# Hesston 530 Gathering Wheels



## Feed Hay (May 30, 2008)

Gathering wheels for a Hesston 530 finally gave out. AGCO wants over $300 a piece for an assembly with the molded wheel...without a new bearing even. Have any of you guys taken a 24x9 after market rubber gathering wheel and fabricated a way for them to work?
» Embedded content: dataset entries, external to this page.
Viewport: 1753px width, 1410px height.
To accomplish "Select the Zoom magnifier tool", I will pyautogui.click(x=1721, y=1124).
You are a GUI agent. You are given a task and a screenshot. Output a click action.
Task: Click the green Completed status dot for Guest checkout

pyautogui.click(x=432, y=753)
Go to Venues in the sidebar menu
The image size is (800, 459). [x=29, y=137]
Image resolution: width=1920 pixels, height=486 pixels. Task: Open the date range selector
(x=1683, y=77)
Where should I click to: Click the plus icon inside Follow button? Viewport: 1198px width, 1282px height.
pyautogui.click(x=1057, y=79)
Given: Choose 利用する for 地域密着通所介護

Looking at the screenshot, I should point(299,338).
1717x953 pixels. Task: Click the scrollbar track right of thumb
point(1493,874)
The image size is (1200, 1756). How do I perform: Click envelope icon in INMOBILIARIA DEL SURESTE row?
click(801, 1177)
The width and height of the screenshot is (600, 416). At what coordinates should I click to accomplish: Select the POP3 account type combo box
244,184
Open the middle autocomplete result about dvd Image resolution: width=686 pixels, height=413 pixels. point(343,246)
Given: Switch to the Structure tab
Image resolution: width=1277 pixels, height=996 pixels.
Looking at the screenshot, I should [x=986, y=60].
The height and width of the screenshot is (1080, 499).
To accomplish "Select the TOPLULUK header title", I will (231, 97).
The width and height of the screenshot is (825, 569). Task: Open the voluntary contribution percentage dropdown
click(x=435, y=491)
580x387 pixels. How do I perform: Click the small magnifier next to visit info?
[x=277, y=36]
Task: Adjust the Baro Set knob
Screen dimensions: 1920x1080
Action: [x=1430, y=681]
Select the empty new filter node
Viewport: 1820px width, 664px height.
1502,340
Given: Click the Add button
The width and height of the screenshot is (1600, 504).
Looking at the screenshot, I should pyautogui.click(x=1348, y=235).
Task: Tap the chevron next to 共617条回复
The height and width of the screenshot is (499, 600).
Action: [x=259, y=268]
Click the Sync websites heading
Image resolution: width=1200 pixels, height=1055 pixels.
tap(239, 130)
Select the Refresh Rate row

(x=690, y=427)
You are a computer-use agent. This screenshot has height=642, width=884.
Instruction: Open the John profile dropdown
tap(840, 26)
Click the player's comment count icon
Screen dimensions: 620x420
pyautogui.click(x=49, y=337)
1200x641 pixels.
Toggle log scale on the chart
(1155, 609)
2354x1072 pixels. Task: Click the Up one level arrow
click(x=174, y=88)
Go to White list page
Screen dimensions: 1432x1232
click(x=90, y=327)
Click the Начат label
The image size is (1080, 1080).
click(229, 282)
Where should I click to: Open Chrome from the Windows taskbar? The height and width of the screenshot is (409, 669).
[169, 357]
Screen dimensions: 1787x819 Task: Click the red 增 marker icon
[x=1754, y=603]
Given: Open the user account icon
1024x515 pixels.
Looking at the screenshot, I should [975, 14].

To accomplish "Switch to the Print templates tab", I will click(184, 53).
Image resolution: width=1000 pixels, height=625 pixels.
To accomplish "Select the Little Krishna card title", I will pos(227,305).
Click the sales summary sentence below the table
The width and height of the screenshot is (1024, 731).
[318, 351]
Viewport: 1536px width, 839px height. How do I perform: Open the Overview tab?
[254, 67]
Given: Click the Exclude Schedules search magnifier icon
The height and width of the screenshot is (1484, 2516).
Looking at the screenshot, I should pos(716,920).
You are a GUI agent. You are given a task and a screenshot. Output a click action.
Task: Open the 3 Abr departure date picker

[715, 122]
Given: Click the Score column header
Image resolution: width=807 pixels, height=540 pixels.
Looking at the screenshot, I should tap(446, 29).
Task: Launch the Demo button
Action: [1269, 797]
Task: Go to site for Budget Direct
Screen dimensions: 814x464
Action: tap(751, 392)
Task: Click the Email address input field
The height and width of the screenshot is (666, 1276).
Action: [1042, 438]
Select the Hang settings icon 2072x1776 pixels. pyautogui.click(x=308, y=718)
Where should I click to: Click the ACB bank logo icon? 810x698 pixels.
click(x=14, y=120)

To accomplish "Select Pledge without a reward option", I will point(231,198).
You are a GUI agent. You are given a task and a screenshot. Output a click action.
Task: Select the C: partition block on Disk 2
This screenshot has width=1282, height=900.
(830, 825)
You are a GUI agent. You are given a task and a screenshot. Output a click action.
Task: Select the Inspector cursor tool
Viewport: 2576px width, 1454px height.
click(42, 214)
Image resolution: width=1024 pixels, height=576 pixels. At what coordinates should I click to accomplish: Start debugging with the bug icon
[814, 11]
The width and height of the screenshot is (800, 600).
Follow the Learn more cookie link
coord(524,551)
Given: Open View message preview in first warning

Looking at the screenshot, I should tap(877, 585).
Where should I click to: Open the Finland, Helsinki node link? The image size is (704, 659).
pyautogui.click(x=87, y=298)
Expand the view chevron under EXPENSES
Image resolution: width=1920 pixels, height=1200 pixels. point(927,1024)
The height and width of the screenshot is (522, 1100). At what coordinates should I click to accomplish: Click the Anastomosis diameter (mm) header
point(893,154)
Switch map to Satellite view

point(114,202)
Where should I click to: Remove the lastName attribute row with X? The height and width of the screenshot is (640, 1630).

The picture shows the wheel type.

View attachment 1503


----------



## scrapiron (Mar 10, 2010)

On my Hesston 5530,same baler just older, I cut the sidewalls&bead of an old bias truck tire to fit and bolted them to the centers. Time was about 45 min each. They work just as good as the oem gathering wheels and a lot cheaper.

scrapiron


----------



## downtownjr (Apr 8, 2008)

Hey guys....wanted to restart the discussion on this old entry...Bale Supply sells these wheels and have sold a lot to guys with the above question. Would appreciate it if anyone that has fabricated a retainer piece of the outside of the gathering wheel share their thoughts. I think a lot of folks with these might be curious. Thanks guys.

Regards
Jim


----------



## urednecku (Oct 18, 2010)

downtownjr said:


> _*Hey guys....wanted to restart the discussion*_ on this old entry...Bale Supply sells these wheels and have sold a lot to guys with the above question. Would appreciate it if anyone that has fabricated a retainer piece of the outside of the gathering wheel share their thoughts. _* I think a lot of folks with these might be curious. Thanks guys*_.
> 
> Regards
> Jim


Sense it's raining & I can't get outside to play, and thinking about the 2 small rows my baler left when I baled behind the borrowed V-rake, I got to thinking about the gathering wheels myself. I know it'd be best to have the right size windrow, and stay in it. But, with the narrow pick-up of this 336, and sometimes due to weather grass gets real* thick*, would gathering wheels be an advantage, or just a big "PIA"?
Thanks


----------